>>>>
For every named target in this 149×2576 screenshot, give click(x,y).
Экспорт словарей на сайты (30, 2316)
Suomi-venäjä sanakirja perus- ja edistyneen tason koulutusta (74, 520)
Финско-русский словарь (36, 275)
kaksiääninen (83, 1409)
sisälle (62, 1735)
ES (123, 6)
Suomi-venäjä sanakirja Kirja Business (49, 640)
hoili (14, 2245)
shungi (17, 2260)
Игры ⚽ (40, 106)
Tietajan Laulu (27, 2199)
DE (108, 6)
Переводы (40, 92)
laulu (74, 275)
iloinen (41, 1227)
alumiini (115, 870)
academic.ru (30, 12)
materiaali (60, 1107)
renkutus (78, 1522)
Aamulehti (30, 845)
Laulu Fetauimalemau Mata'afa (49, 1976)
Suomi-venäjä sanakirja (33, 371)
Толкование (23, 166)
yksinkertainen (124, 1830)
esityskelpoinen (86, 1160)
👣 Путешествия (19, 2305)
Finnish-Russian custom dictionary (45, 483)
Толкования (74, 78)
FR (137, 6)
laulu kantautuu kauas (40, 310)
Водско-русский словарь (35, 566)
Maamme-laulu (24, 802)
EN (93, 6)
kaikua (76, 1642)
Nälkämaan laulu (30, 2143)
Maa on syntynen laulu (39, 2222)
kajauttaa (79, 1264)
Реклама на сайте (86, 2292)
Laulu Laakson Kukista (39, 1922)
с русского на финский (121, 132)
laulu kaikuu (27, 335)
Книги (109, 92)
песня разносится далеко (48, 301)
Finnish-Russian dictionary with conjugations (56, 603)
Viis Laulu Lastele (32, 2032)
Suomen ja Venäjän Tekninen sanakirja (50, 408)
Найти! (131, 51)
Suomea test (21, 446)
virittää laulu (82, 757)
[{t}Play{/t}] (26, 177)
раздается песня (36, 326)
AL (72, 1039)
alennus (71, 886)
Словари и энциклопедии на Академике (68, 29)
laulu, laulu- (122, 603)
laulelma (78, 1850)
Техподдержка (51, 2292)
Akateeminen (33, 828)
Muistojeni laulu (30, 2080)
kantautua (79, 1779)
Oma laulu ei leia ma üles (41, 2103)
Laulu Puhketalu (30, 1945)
<<<<
>>>>
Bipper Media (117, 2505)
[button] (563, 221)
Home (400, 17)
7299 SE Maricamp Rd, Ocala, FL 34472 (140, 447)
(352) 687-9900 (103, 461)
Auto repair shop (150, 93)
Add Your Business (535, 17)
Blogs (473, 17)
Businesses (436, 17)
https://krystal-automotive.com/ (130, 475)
<<<<
Exercise instructions
Using the records above, restate word for word the lines from the one with "iloinen (41, 1227)" through the one with "Laulu Puhketalu (30, 1945)", both included.

Answer space
iloinen (41, 1227)
alumiini (115, 870)
academic.ru (30, 12)
materiaali (60, 1107)
renkutus (78, 1522)
Aamulehti (30, 845)
Laulu Fetauimalemau Mata'afa (49, 1976)
Suomi-venäjä sanakirja (33, 371)
Толкование (23, 166)
yksinkertainen (124, 1830)
esityskelpoinen (86, 1160)
👣 Путешествия (19, 2305)
Finnish-Russian custom dictionary (45, 483)
Толкования (74, 78)
FR (137, 6)
laulu kantautuu kauas (40, 310)
Водско-русский словарь (35, 566)
Maamme-laulu (24, 802)
EN (93, 6)
kaikua (76, 1642)
Nälkämaan laulu (30, 2143)
Maa on syntynen laulu (39, 2222)
kajauttaa (79, 1264)
Реклама на сайте (86, 2292)
Laulu Laakson Kukista (39, 1922)
с русского на финский (121, 132)
laulu kaikuu (27, 335)
Книги (109, 92)
песня разносится далеко (48, 301)
Finnish-Russian dictionary with conjugations (56, 603)
Viis Laulu Lastele (32, 2032)
Suomen ja Venäjän Tekninen sanakirja (50, 408)
Найти! (131, 51)
Suomea test (21, 446)
virittää laulu (82, 757)
[{t}Play{/t}] (26, 177)
раздается песня (36, 326)
AL (72, 1039)
alennus (71, 886)
Словари и энциклопедии на Академике (68, 29)
laulu, laulu- (122, 603)
laulelma (78, 1850)
Техподдержка (51, 2292)
Akateeminen (33, 828)
Muistojeni laulu (30, 2080)
kantautua (79, 1779)
Oma laulu ei leia ma üles (41, 2103)
Laulu Puhketalu (30, 1945)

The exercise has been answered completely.